* **DIRECTIONS FOR THIS TASK**
Rewrite the records starting at the line containing "Click Salamence's dragon-head type icon" and ending after the line containing "[x=479, y=259]", swapping "Click" for "Tap" and leaving everything else unchanged. Omit the pictures from your answer.

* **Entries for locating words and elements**
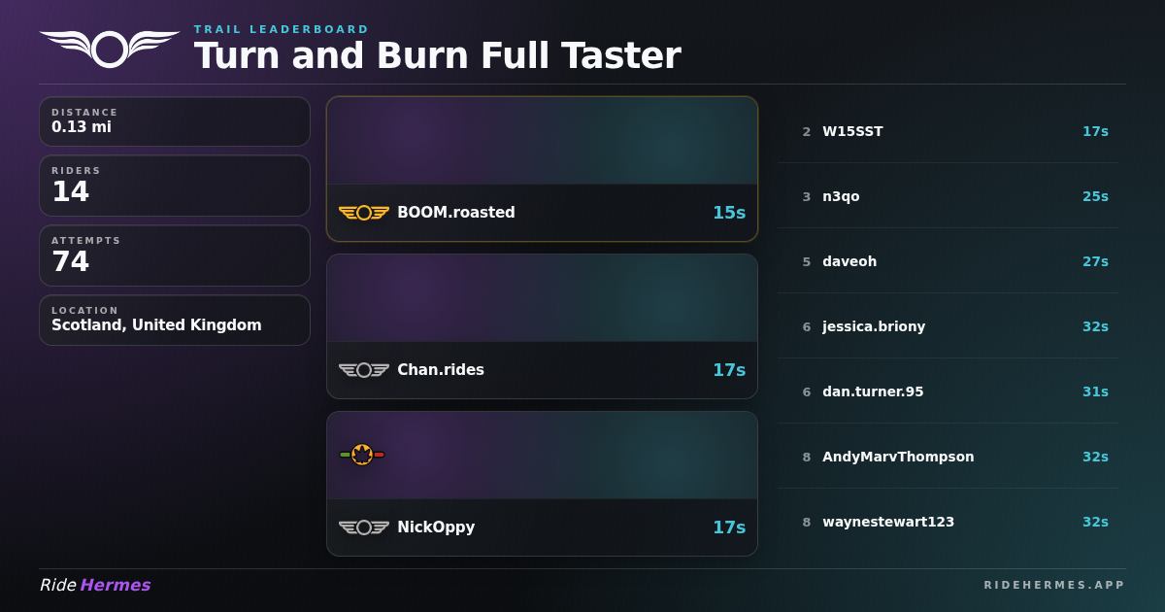
Task: Click the orange maple leaf badge icon
Action: (x=362, y=454)
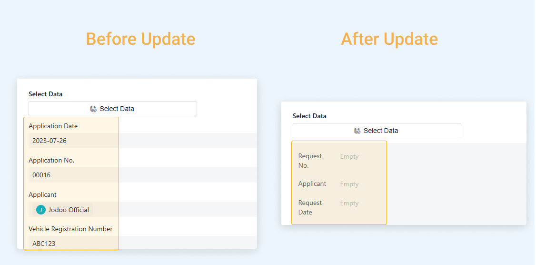Image resolution: width=536 pixels, height=265 pixels.
Task: Click the Empty value beside Applicant
Action: click(x=349, y=184)
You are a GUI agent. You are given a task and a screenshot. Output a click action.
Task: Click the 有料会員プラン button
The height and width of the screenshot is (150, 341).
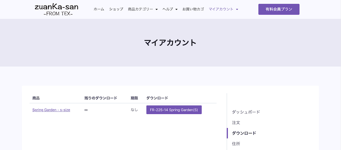279,9
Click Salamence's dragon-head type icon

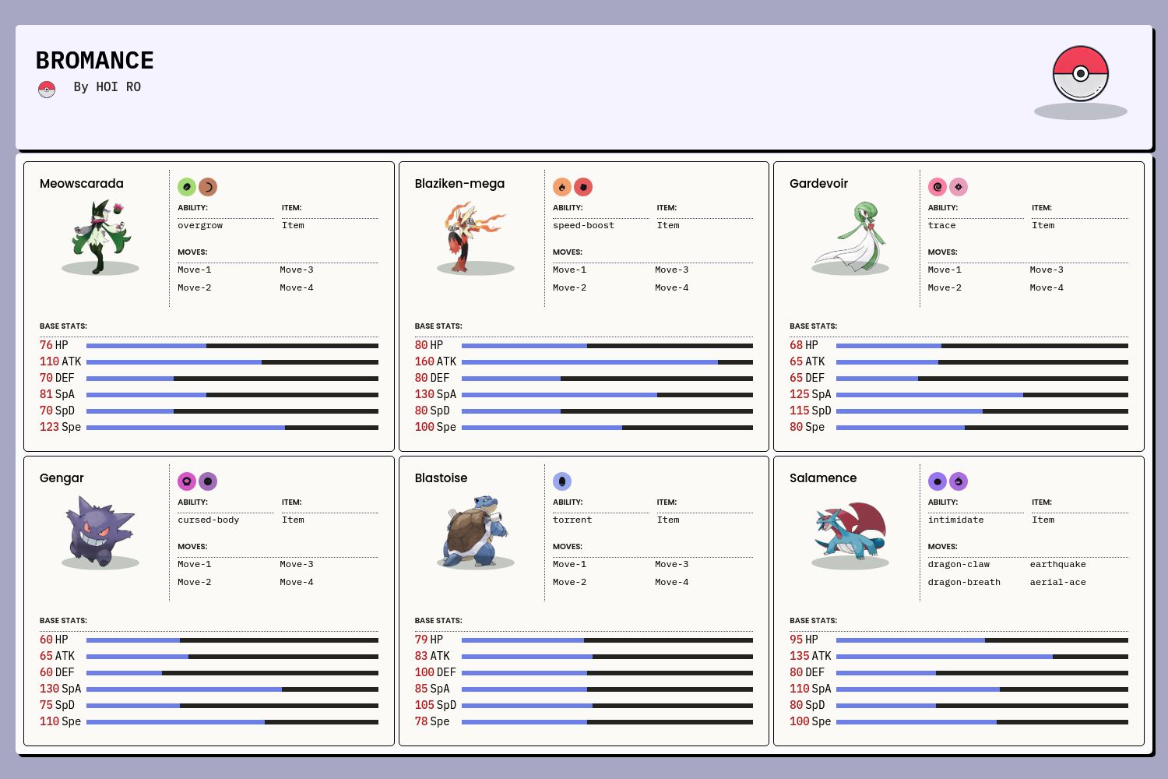[x=959, y=481]
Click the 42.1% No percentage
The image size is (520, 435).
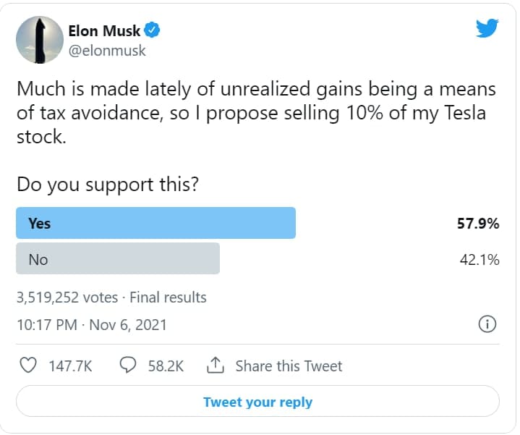[x=479, y=259]
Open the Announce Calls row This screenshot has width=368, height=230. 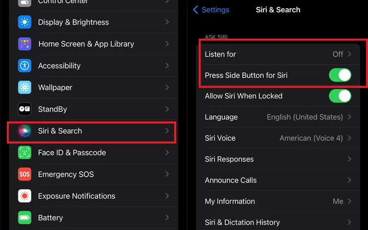pos(278,180)
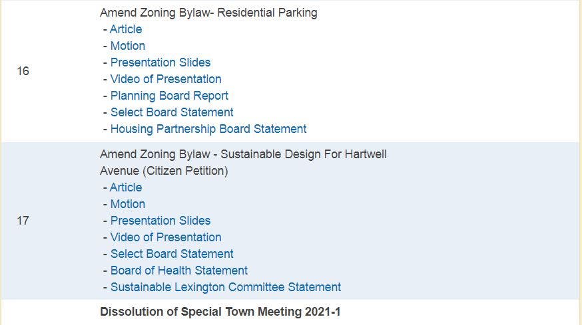Viewport: 582px width, 325px height.
Task: Open the Housing Partnership Board Statement
Action: [208, 129]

* **REPLY**
Tap Salamence's dragon-head type icon

[x=959, y=481]
Tap the 42.1% No percentage
The image size is (520, 435).
[x=479, y=259]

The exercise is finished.